Abstract
Introduction: Ciltacabtagene autoleucel (cilta-cel) is a highly effective BCMA-redirected CAR T-cell therapy for RRMM. While the pivotal CARTITUDE-1 trial established a target dose of 0.75 x 10^6 CAR+ viable T-cells/kg, the approved cell dose is 0.5-1.0 x 10^6 and the optimal dosing strategy to balance efficacy and toxicity remains unclear. This question is of interest given that a dose-response association has been demonstrated for idecabtagene vicleucel (a related BCMA-directed CAR T product). It has also been hypothesized that lower doses of cilta-cel may be associated with reduced toxicity. This study aims to evaluate the association between cilta-cel dose and key efficacy and toxicity outcomes using a large, real-world dataset from the US Multiple Myeloma Immunotherapy Consortium.
Methods: We conducted a multicenter, retrospective analysis of 751 RRMM patients treated with commercial cilta-cel across 15 US academic centers. The administered cilta-cel dose (million cells/kg) was categorized into four groups: low (<0.5), standard-low (0.5 to <0.6), standard (0.6 to <0.8), and standard-high (0.8 to 1.0). We compared incidence rates of cytokine release syndrome (CRS), immune effector cell-associated neurotoxicity syndrome (ICANS), delayed neurotoxicity (DNT), and immune effector cell-associated hemophagocytic lymphohistiocytosis-like syndrome (IEC-HS) across these dose categories using logistic regression. Best response rates and progression-free survival (PFS), estimated using the Kaplan-Meier method, were also compared, with differences assessed using the log-rank test for the latter. Results presented are derived from multivariable models adjusting for extramedullary disease, ECOG status, penta-refractory disease and receipt of bridging therapy.
Results: Among 751 infused patients, the dose distribution was: <0.5 (n=33), 0.5 to <0.6 (n=131), 0.6 to <0.8 (n=550), and 0.8 to 1.0 (n=37). The four dose groups were well-balanced in terms of baseline patient and disease characteristics, including age, high-risk cytogenetics, and extramedullary disease, with the exception of t(14;16), which was more common in the standard-low and standard dose groups (p=0.006). There were no statistically significant differences in the rates of any grade CRS (p=0.11), any grade ICANS (p=0.84), grade ≥3 ICANS (p=0.36), duration of CRS (p=0.18) or ICANS (p=0.64), or IEC-HS (p=0.16) across the four dose categories. Time to onset of CRS was shorter for the standard-high dose compared to the low dose (6 days vs. 8 days; p=0.08). Importantly, there was no significant difference in the rate of DNT (3.0%, 9.2%, 8.8%, 5.4%; p=0.24). Similarly, there was no significant difference in overall response rates (97%, 96%, 96%, 88%; p=0.50) or complete response rates (75%, 65%, 75%, 66%; p=0.10) by dose. The median follow-up was 12.3 months (IQR: 6.9, 20.5). For patients who received a standard-low dose (0.5, 0.6), the median PFS was 17.5 (IQR: 13.5, NR) months. For the standard dose range of (0.6, 0.8), the median PFS was 28.7 (95% CI: 19.8, NR) months, while the median PFS for the standard-high dose (0.8, 1.0) was not reached. For the low dose range of <0.5, the median follow up was only 8.7 months, which did not allow reliable estimation of the median PFS. While the overall difference in PFS among the groups did not reach statistical significance by the log rank test, there was a clear trend toward improved PFS with higher cell doses in the multivariable model, with outcomes clearly ordered in the same direction as the cell dose categories. A similar trend was also evident in the rates of 12-month PFS which showed an improvement with increasing dose (62% ,67%, 73%, 80%).

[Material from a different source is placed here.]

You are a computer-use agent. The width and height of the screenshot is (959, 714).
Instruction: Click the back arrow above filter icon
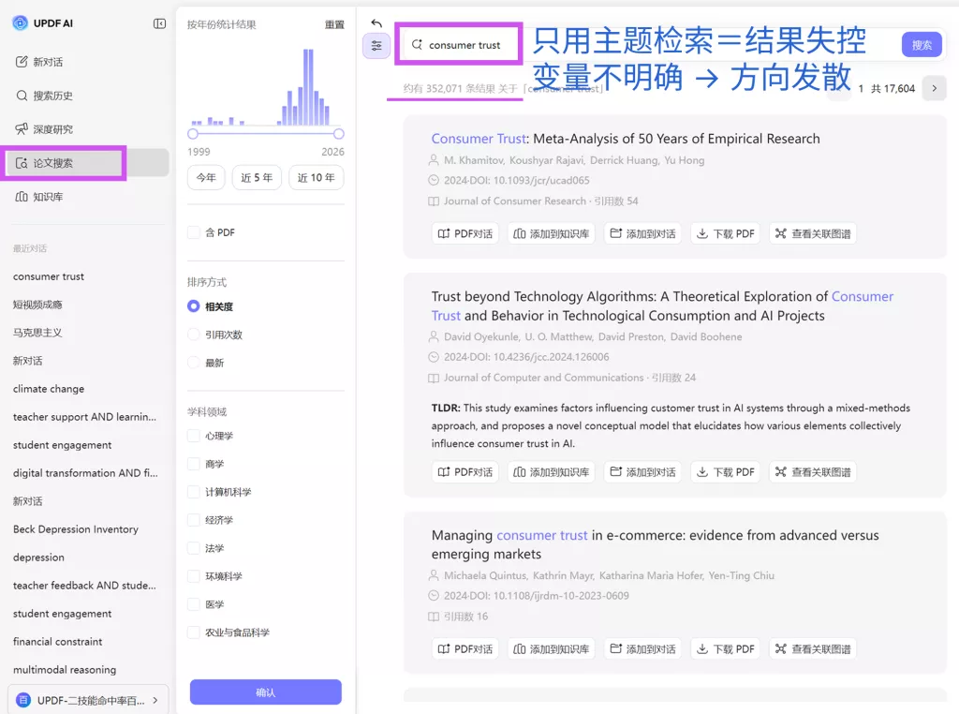coord(376,23)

Conclusions: In this large, real-world cohort of RRMM patients treated with cilta-cel, a lower cell dose was not associated with reduced incidence or severity of CRS, ICANS, DNT, or IEC-HS. Conversely, a dose-response correlation with PFS was observed, with higher doses trending toward longer median and 12-month PFS. It remains unknown if a lower cell dose in the commercial setting reflects poor T cell quality, yet these findings suggest that dose reduction of cilta-cel may not be an effective strategy to mitigate toxicities and might be associated with a trend toward lower efficacy. Therefore, the standard target dose should be utilized to maximize patient outcomes and further prospective dose exploration is warranted.